The plaintiffs commenced suit in the Supreme Court of New Jersey against the appellant in October, 1931. The action was removed to the federal District Court in November, 1931, and came on for trial before Judge Clark and a jury on June 8, 1932. The defendant contended: First, that the truck involved in the accident was not the one covered by the policy of insurance; second, that if the policy did cover this truck, the policy was void because the trucking company held the trucks upon a conditional sales, or lease, basis, and consequently it was guilty of a breach of the warranty in the policy requiring that the sole and unconditional ownership of the automobile be in the insured; and, third, that the trucking company was not insolvent, and hence the return of the writ of execution unsatisfied did not comply with chapter 153, Laws New Jersey 1924, P.L. p. 352 (Comp. St. Supp. 1924, N.J. § 99 -- 90e), which requires, as a condition precedent to the maintenance of this type of action, that the return of the sheriff of the execution unsatisfied be by reason of the insolvency or bankruptcy of the assured.
Toward the end of the first day of the trial the court declared: "I cannot see any question for the jury in any of the testimony that has been taken today. I haven't seen any issues of fact. * * *" To this the defendant agreed, but counsel for plaintiffs protested that the question of insolvency was based upon questions of fact, which were for the jury to decide.The court then asked: "Well, will you agree to make it simple, to leave to me the question of solvency?" To this the defendant agreed, but the plaintiff did not say anything. Thereupon the jury was dismissed and no exception was taken to this action. The trial was then adjourned sine die. In February, 1934, the defendant offered additional evidence, which was received. In September, 1934, the parties presented further evidence to the court. In March, 1935, Judge Clark handed down his decision, by letter, in which he found for the plaintiffs upon all questions and judgment was entered thereupon.

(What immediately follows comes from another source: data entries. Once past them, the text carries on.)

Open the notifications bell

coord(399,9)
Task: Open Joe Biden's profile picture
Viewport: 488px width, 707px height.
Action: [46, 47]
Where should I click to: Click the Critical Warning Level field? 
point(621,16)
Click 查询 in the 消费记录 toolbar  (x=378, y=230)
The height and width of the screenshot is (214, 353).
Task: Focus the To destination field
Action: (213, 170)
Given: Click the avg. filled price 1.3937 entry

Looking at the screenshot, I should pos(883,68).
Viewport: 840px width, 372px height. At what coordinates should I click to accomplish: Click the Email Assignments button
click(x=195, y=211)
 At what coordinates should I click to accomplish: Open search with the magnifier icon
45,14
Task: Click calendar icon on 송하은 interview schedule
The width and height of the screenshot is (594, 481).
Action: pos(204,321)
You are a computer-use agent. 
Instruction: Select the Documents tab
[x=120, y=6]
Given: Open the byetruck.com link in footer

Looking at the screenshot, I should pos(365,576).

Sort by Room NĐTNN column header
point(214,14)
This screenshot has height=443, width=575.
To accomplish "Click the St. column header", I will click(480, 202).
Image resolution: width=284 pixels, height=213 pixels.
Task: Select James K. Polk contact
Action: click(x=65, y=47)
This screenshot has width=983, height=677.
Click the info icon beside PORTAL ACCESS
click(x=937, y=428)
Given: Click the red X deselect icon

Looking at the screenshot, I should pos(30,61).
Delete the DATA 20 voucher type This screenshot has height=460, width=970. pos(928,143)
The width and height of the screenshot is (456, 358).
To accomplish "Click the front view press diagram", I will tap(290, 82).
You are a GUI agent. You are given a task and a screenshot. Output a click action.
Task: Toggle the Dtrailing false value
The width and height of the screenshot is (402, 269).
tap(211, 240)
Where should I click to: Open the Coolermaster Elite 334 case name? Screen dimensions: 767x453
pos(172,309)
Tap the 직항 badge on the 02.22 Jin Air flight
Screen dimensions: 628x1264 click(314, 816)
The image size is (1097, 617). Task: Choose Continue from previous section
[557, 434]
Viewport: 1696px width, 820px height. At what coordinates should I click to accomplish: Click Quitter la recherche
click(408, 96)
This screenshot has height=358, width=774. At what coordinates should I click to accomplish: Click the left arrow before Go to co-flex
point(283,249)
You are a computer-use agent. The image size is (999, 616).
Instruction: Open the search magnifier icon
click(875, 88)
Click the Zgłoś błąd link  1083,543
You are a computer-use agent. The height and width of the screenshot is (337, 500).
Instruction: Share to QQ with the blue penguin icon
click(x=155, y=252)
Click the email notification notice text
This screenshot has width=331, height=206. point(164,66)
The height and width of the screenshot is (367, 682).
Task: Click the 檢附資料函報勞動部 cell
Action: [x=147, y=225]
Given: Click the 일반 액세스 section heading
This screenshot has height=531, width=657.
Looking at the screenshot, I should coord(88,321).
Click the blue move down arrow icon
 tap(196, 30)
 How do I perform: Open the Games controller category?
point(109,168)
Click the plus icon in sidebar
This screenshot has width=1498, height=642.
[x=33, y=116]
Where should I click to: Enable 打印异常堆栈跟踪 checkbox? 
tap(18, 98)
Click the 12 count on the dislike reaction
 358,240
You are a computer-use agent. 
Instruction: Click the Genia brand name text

The primary question is whether or not this court has the power to review the findings of the District Court. Congress has provided that issues of fact in civil cases may be tried and determined without a jury whenever the parties or their attorneys agree to waive the jury by a written stipulation filed with the clerk, or by oral stipulation made in open court and entered in the record. 28 U.S.C.A. § 773.This does not imply that a jury may not be waived without conforming to these statutory requirements, but the Supreme Court has repeatedly held that if these requirements are not complied with, the hearings before the District Court are in the nature of a submission to an arbitrator and the court's determination of the issues of fact cannot be reviewed on appeal. Kearney v. Case, 12 Wall. (79 U.S.) 275, 20 L. Ed. 395; Bond v. Dustin, 112 U.S. 604, 5 S. Ct. 296, 28 L. Ed. 835; Campbell v. United States, 224 U.S. 99, 105, 32 S. Ct. 398, 56 L. Ed. 684; Duignan v. United States, 274 U.S. 195, 198, 199, 47 S. Ct. 566, 71 L. Ed. 996.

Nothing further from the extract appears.